Humor Me is a 2017 American comedy film written and directed by Sam Hoffman. The film stars Jemaine Clement, Elliott Gould, Ingrid Michaelson, Annie Potts, Priscilla Lopez, Bebe Neuwirth and Maria Dizzia. The film was released on January 12, 2018, by Shout! Studios.

Plot
Nate Kroll is a playwright who suddenly loses his job, wife Nirit and home. With no other options, he moves in with his eccentric father, Bob, who lives in a retired people's community.

After barely settling in, only 24 hours there, Nate's dad gets him a job at the home in the laundry. Soon after being hired to fold towels, his retired military boss Ellis fires him. Wandering through a community area, Nate comes across The Cranberry Bog Players, a small group of residents planning to put on The Mikado.

Bob's girlfriend Connie, sharing a spliff with Nate, explains she started using to combat the effects of chemo. She met Bob when he was doing his weekly volunteering at the cancer ward, probably a habit he picked up from when he was visiting his wife, who didn't survive breast cancer. She proposes Nate help direct the play.

At the preliminary meeting, four women are present, none too sold on, or interested in the chosen work. Dee is one of the residents, and her daughter Allison, lives there, out-of-place, like Nate. She is complimentary of his work, and invites him to dinner at her mom's. He finds out she's there after detoxing in rehab, she's a musician and is thinking of moving to Seattle, far from New Jersey, to teach music.

One of the ladies takes an interest in Nate, which he skillfully dodges, pointing out Ellis's interest. Leaving her place on a Vespa, Ellis takes chase on a golf cart. On the way, Nate picks up Allison and they give him the slip. He has managed to convince her to give Ellis a chance, which he is grateful for.

Time goes on, Nate starts going with his dad power-walking, he gives his latest manuscript to Allison to proof and the play rehearsals progress. He has nightly Skype calls with his son Gabe in France, and finally gets some dental work done.

The Cranberry Bog Players, upon finding a video of Nate's successful screenplay, have a viewing at Bob's. It is basically the story of his parents dealing with her cancer. Bob angrily shuts it off, shortly needing to be rushed to the hospital. While waiting for him to wake from an induced coma, Connie hands Nate the key to a storage locker full of his mom's things.

Seeing Nate that night at his dad's, Allison confronts him about quitting. Telling him the new screenplay is good, although unfinished. She accuses him of being the reason why it is incomplete.

■ **Provided data**
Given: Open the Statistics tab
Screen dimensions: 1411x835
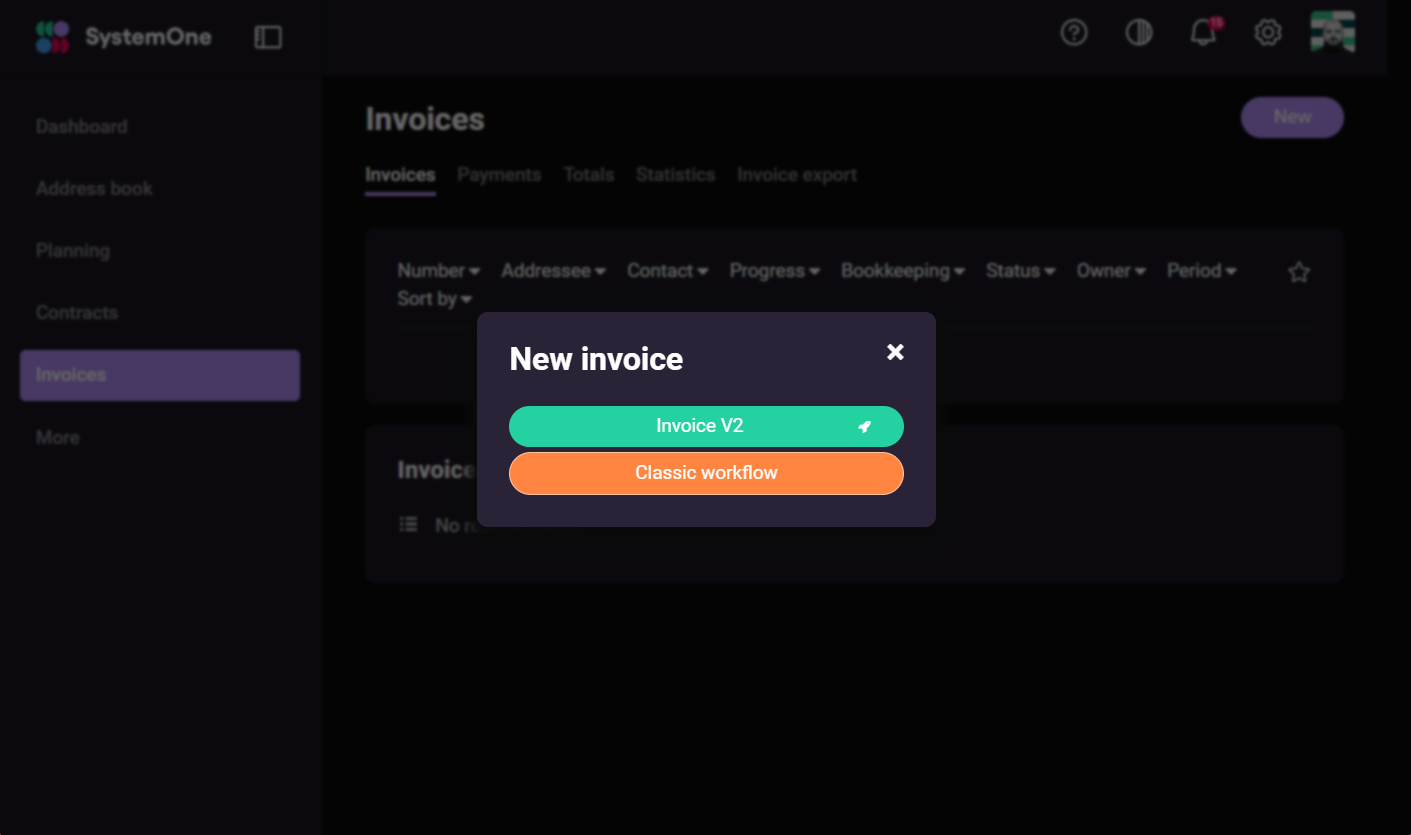Looking at the screenshot, I should (x=675, y=174).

■ **What needs to be done**
Answer these questions about the film summary of Humor Me:
1. Which studio released the film, and on what date?
2. What production are The Cranberry Bog Players planning to put on?
3. In what country is Nate's son Gabe when they have their nightly Skype calls?

■ **Task result**
1. Shout! Studios released it on January 12, 2018.
2. The Mikado.
3. France.